The most troublesome symptoms with Chicken Pox are intense itching and fever. Oral Benadryl can be used for itching, and acetaminophen or ibuprofen are best used for fever control (see Fever Control for dosing). Aspirin must never be given to someone with Chicken Pox as it may lead to very serious complications. Topical drying lotions like Calamine lotion and bathing with Aveeno, oatmeal, or baking soda may also help relieve the itching.
Chicken pox (and shingles) is very contagious starting 2-3 days prior to the first lesion appearing until the last lesions have fully dried and scabbed over. People for whom Varicella represents a serious danger, and exposure therefore needs to be avoided, are newborns (less than a few weeks old), pregnant women who are not immune, and people with compromised immune systems (AIDS, kidney failure, cancer patients on chemotherapy, etc…).
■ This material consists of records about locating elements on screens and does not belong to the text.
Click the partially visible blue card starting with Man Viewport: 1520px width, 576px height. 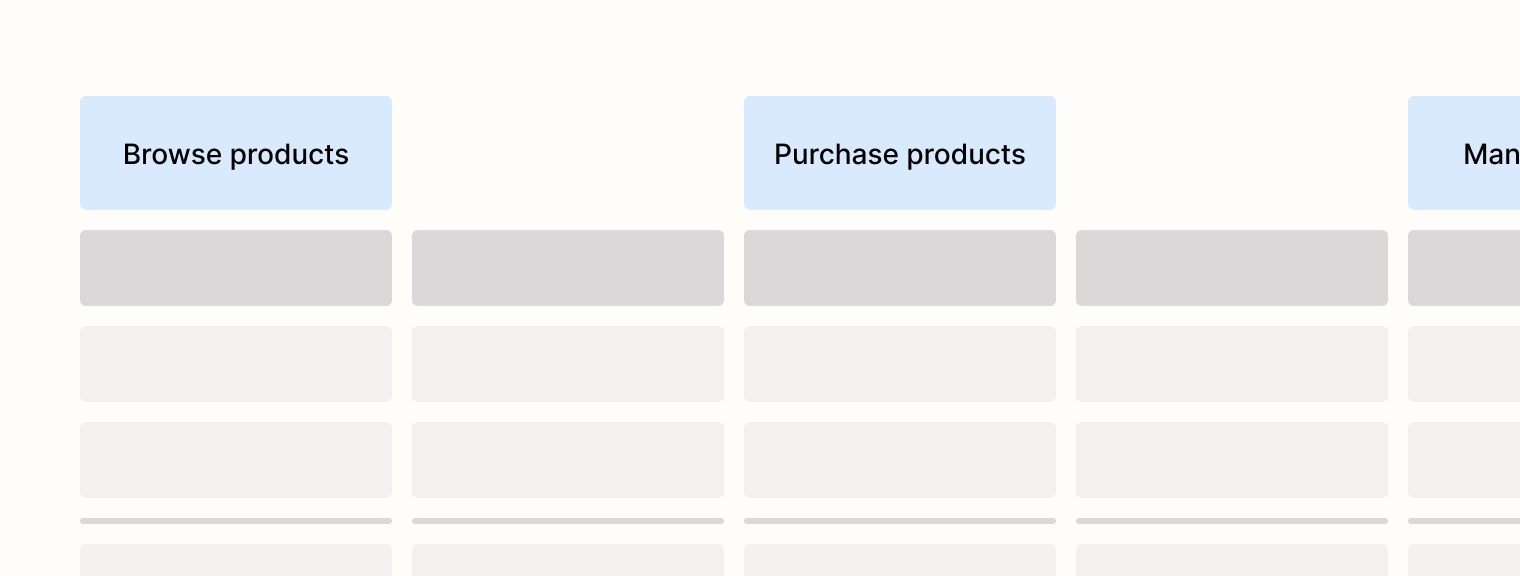coord(1464,153)
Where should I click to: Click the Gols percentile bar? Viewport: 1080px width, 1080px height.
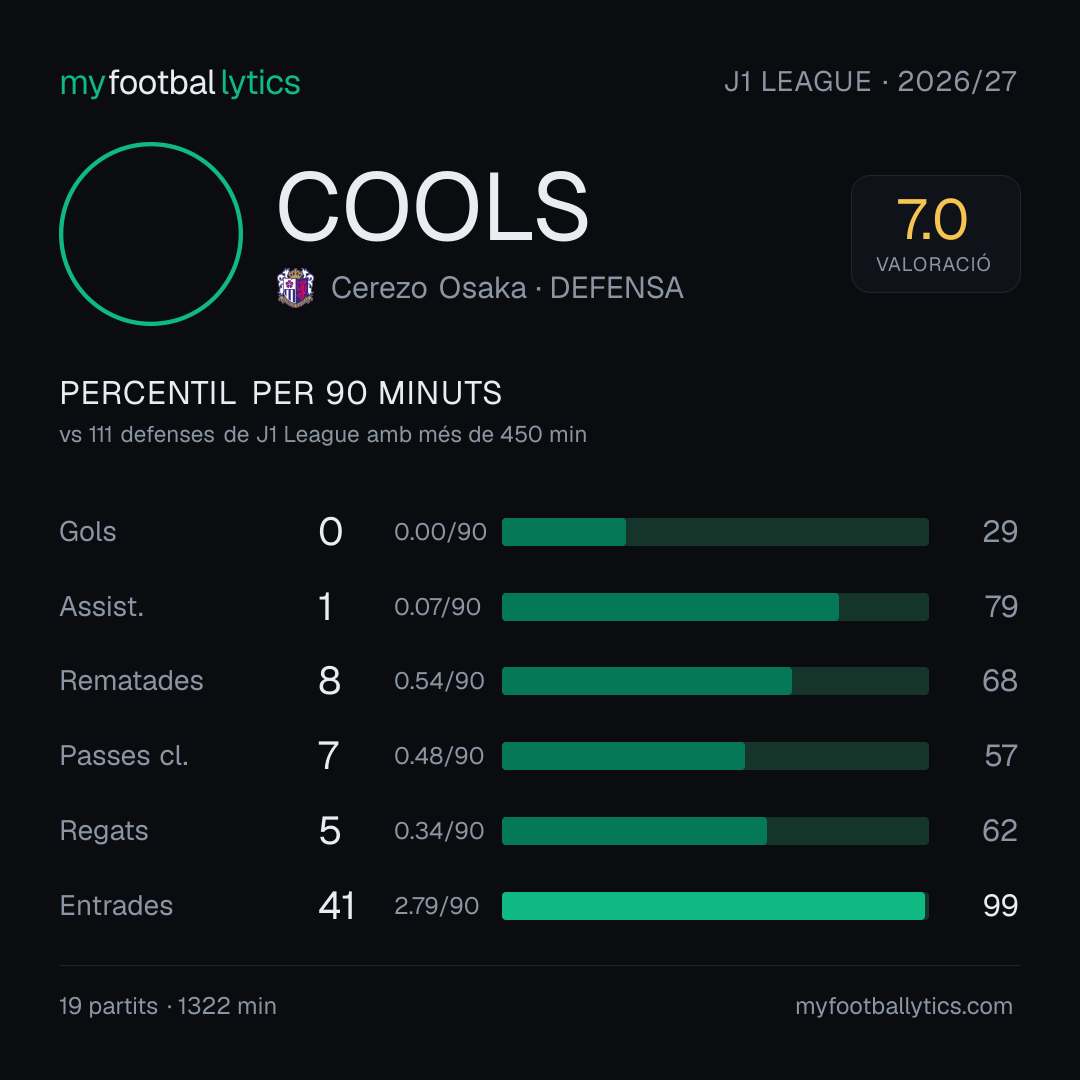(x=715, y=532)
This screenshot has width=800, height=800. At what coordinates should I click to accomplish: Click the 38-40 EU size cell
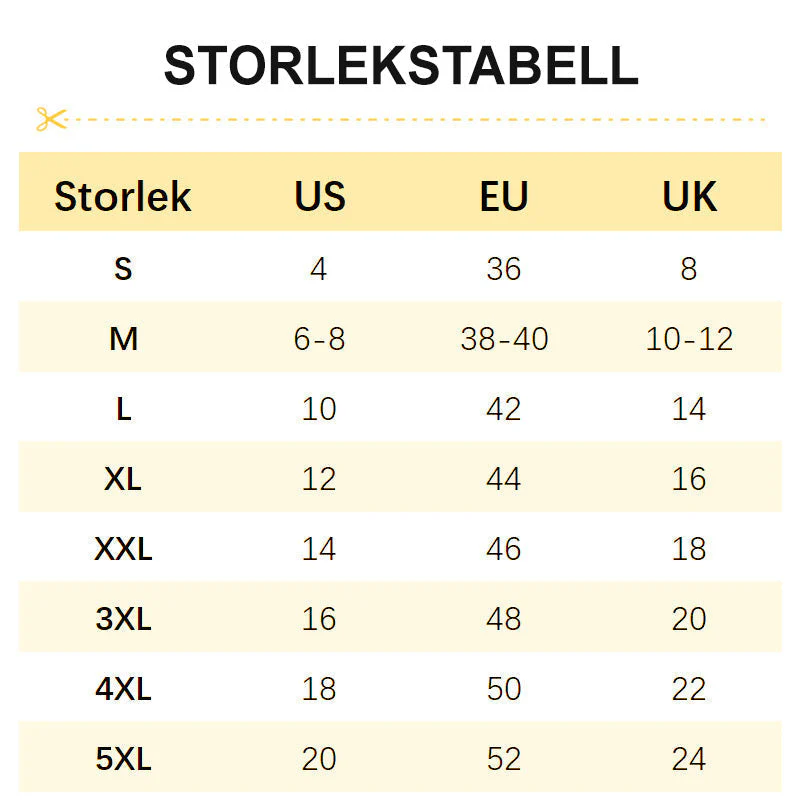coord(504,339)
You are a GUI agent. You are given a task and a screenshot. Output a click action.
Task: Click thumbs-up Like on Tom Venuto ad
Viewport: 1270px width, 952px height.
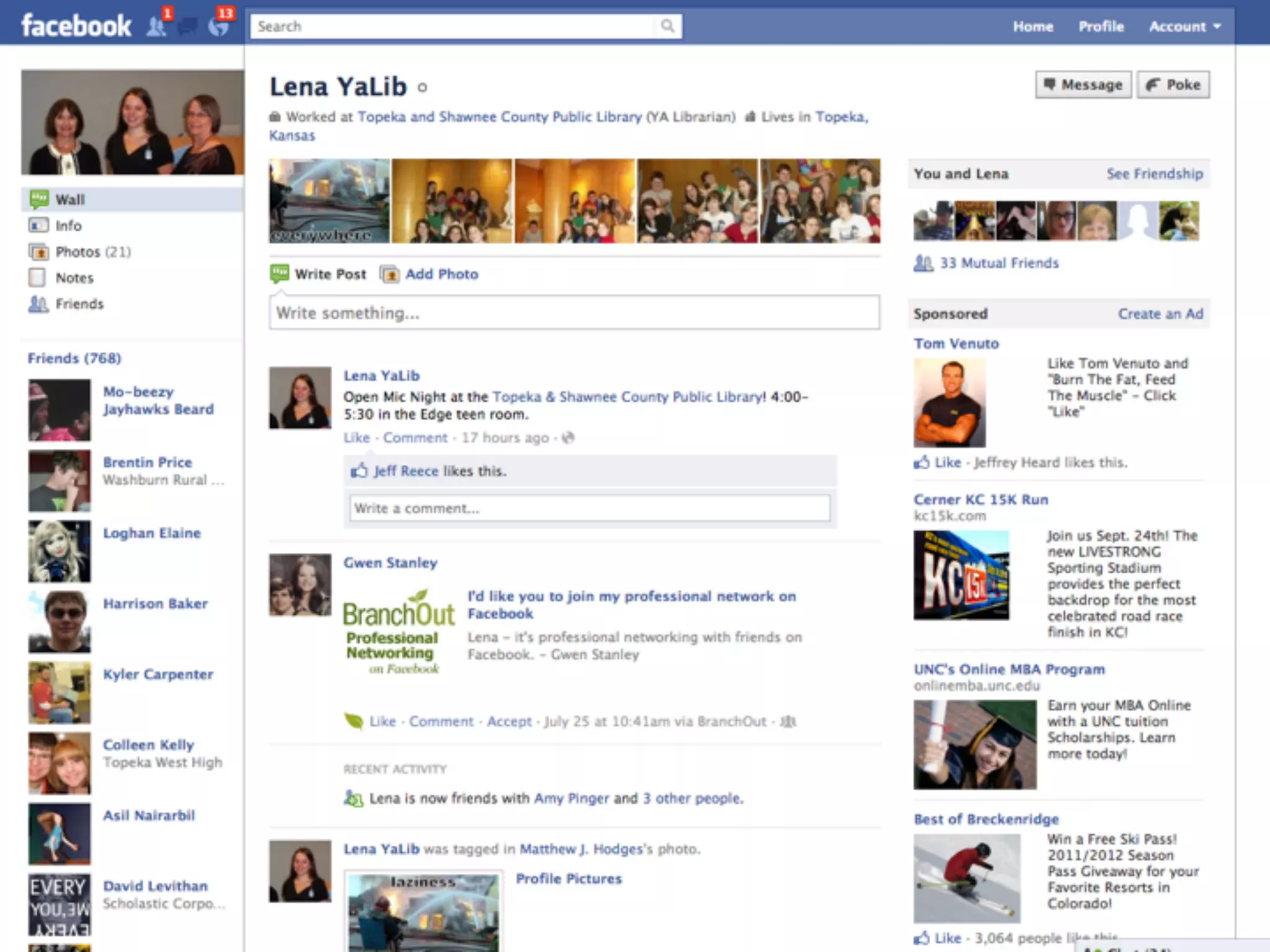click(922, 462)
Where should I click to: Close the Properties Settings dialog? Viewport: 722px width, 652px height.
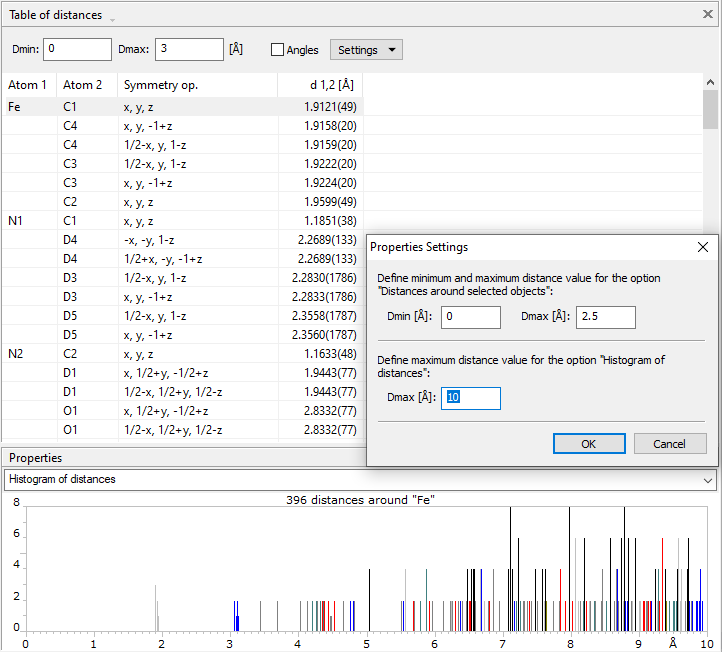pos(702,247)
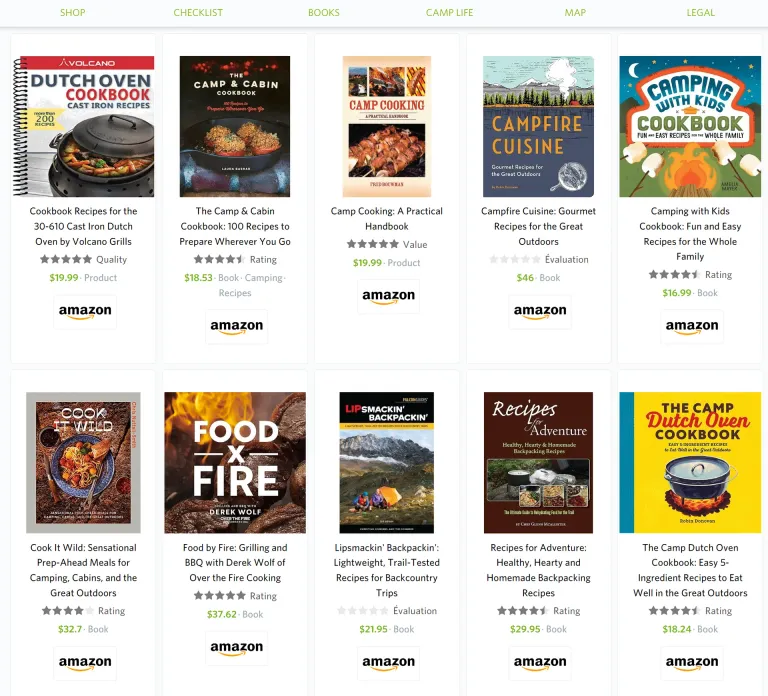The width and height of the screenshot is (768, 696).
Task: Click the Camping tag under Camp & Cabin Cookbook
Action: click(x=264, y=278)
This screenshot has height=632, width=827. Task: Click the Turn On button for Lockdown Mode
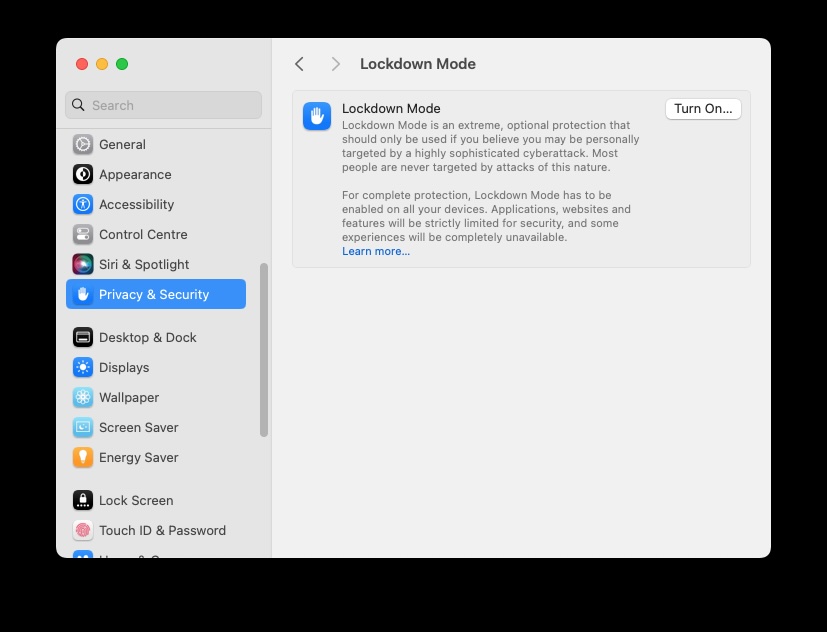pyautogui.click(x=702, y=109)
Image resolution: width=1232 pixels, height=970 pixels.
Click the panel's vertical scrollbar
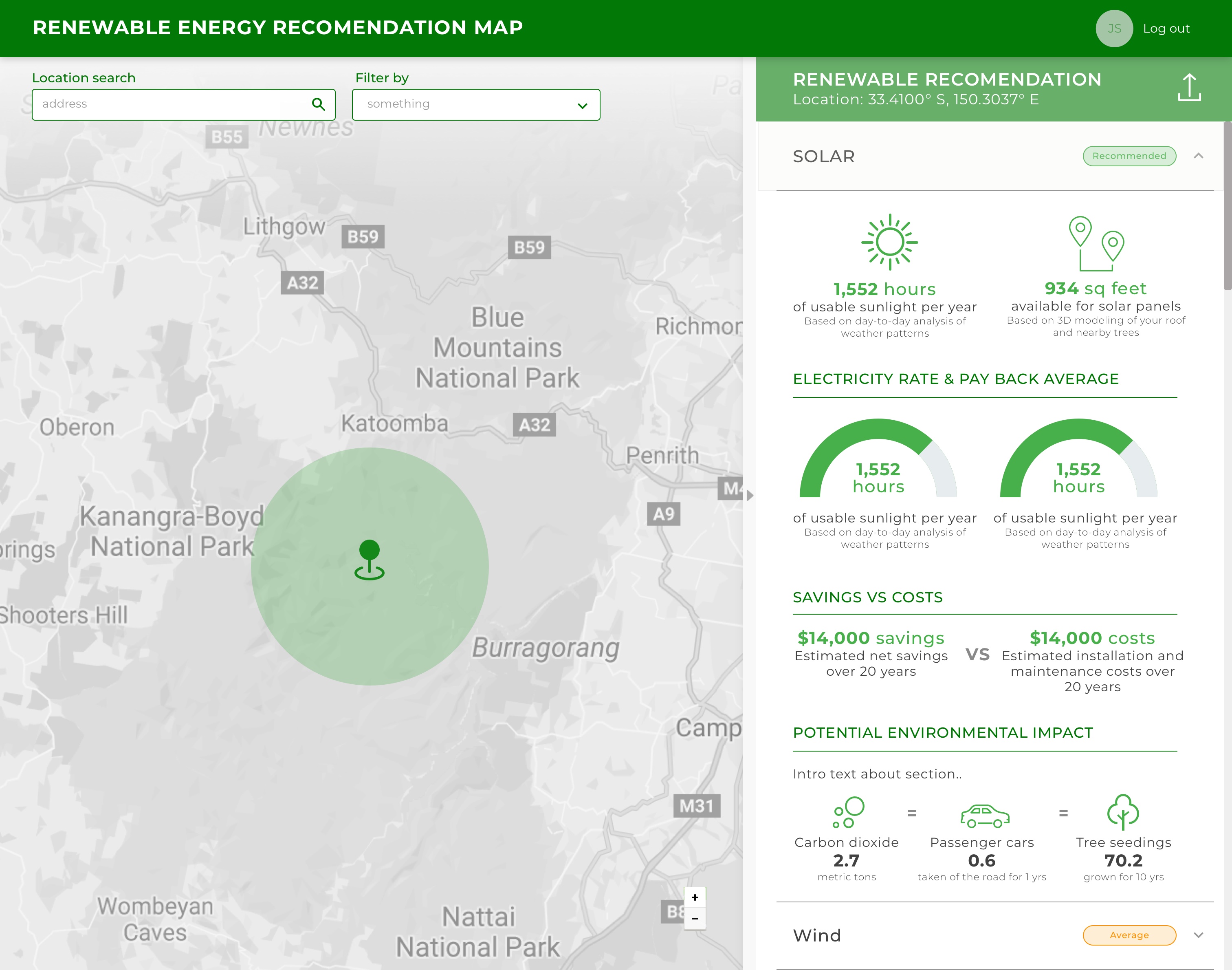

MEASLES – The symptoms of measles are high fever, cough, runny nose, sore throat, and a classic red rash. While this may seem no worse than a common cold, there is a significant risk of progression to encephalitis (brain swelling), seizures, deafness, and long term disability. Measles was nearly eradicated in the US earlier in the 21st century due to excellent vaccination, however, this is no longer the case. Due to areas of vaccine refusal and under-vaccination, measles is back as a risk to our children.
Measles can be completely prevented by routine vaccination at 12 months with a booster around age 4/5 years. Our practice policy is to vaccinate against measles in this fashion. For infants who are between 6-12 months who are at high risk due to travel, we offer an “extra” dose of vaccine before age 12 months, and then proceed with the normal vaccine schedule. If you are planning travel outside the USA with an infant, please contact your provider to discuss whether this extra immunization might be appropriate.